◆ **Problem to work on**: Can you copy every line of the material below without changing a single character?

◆ **Supplied data**:

........

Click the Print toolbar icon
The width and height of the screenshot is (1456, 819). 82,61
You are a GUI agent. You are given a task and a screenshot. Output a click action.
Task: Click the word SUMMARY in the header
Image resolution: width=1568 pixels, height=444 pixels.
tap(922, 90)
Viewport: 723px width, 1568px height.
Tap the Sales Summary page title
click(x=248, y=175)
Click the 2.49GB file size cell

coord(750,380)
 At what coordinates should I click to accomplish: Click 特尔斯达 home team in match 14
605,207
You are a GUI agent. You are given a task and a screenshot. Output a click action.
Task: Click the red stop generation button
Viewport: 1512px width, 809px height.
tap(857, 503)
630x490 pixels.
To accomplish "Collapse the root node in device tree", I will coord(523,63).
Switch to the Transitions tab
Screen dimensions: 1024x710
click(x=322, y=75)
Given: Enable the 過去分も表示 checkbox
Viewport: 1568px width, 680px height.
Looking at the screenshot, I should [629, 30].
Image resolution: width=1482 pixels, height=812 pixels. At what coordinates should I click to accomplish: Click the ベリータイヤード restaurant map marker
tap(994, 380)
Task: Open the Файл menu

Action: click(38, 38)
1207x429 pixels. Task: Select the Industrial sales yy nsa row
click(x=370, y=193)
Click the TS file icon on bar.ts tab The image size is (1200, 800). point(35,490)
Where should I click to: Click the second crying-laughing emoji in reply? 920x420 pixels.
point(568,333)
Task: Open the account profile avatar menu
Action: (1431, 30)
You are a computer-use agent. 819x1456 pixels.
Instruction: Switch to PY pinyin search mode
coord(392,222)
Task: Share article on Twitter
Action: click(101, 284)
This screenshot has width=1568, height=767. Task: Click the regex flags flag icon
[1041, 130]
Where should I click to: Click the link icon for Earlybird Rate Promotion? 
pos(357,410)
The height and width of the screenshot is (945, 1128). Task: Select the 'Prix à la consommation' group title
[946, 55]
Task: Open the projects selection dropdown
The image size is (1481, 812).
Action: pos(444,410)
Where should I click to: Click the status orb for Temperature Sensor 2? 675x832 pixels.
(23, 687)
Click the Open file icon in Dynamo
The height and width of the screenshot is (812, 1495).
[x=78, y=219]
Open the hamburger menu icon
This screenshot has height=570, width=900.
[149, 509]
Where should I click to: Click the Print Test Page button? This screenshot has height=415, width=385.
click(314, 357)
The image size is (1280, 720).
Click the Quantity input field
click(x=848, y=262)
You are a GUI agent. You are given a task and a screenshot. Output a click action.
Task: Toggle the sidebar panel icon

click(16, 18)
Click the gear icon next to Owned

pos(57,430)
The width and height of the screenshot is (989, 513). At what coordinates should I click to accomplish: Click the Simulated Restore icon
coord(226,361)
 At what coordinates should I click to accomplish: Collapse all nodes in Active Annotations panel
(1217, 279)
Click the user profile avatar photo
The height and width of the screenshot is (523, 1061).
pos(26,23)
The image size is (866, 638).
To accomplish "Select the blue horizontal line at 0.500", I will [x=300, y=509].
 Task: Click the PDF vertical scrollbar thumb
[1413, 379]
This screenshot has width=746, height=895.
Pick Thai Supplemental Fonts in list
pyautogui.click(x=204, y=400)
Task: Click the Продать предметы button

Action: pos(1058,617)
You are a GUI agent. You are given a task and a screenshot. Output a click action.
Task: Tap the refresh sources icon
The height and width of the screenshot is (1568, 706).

........

◆ **Response to this task**:
Click the Print toolbar icon
The width and height of the screenshot is (1456, 819). 82,61
You are a GUI agent. You are given a task and a screenshot. Output a click action.
Task: Click the word SUMMARY in the header
Image resolution: width=1568 pixels, height=444 pixels.
tap(922, 90)
Viewport: 723px width, 1568px height.
Tap the Sales Summary page title
click(x=248, y=175)
Click the 2.49GB file size cell

coord(750,380)
 At what coordinates should I click to accomplish: Click 特尔斯达 home team in match 14
605,207
You are a GUI agent. You are given a task and a screenshot. Output a click action.
Task: Click the red stop generation button
Viewport: 1512px width, 809px height.
tap(857, 503)
630x490 pixels.
To accomplish "Collapse the root node in device tree", I will coord(523,63).
Switch to the Transitions tab
Screen dimensions: 1024x710
click(x=322, y=75)
Given: Enable the 過去分も表示 checkbox
Viewport: 1568px width, 680px height.
Looking at the screenshot, I should [629, 30].
Image resolution: width=1482 pixels, height=812 pixels. At what coordinates should I click to accomplish: Click the ベリータイヤード restaurant map marker
tap(994, 380)
Task: Open the Файл menu

Action: click(38, 38)
1207x429 pixels. Task: Select the Industrial sales yy nsa row
click(x=370, y=193)
Click the TS file icon on bar.ts tab The image size is (1200, 800). point(35,490)
Where should I click to: Click the second crying-laughing emoji in reply? 920x420 pixels.
point(568,333)
Task: Open the account profile avatar menu
Action: (1431, 30)
You are a computer-use agent. 819x1456 pixels.
Instruction: Switch to PY pinyin search mode
coord(392,222)
Task: Share article on Twitter
Action: click(101, 284)
This screenshot has width=1568, height=767. Task: Click the regex flags flag icon
[1041, 130]
Where should I click to: Click the link icon for Earlybird Rate Promotion? 
pos(357,410)
The height and width of the screenshot is (945, 1128). Task: Select the 'Prix à la consommation' group title
[946, 55]
Task: Open the projects selection dropdown
The image size is (1481, 812).
Action: pos(444,410)
Where should I click to: Click the status orb for Temperature Sensor 2? 675x832 pixels.
(23, 687)
Click the Open file icon in Dynamo
The height and width of the screenshot is (812, 1495).
[x=78, y=219]
Open the hamburger menu icon
This screenshot has height=570, width=900.
[149, 509]
Where should I click to: Click the Print Test Page button? This screenshot has height=415, width=385.
click(314, 357)
The image size is (1280, 720).
Click the Quantity input field
click(x=848, y=262)
You are a GUI agent. You are given a task and a screenshot. Output a click action.
Task: Toggle the sidebar panel icon

click(16, 18)
Click the gear icon next to Owned

pos(57,430)
The width and height of the screenshot is (989, 513). At what coordinates should I click to accomplish: Click the Simulated Restore icon
coord(226,361)
 At what coordinates should I click to accomplish: Collapse all nodes in Active Annotations panel
(1217, 279)
Click the user profile avatar photo
The height and width of the screenshot is (523, 1061).
pos(26,23)
The image size is (866, 638).
To accomplish "Select the blue horizontal line at 0.500", I will [x=300, y=509].
 Task: Click the PDF vertical scrollbar thumb
[1413, 379]
This screenshot has width=746, height=895.
Pick Thai Supplemental Fonts in list
pyautogui.click(x=204, y=400)
Task: Click the Продать предметы button

Action: pos(1058,617)
You are a GUI agent. You are given a task and a screenshot. Output a click action.
Task: Tap the refresh sources icon
The height and width of the screenshot is (1568, 706).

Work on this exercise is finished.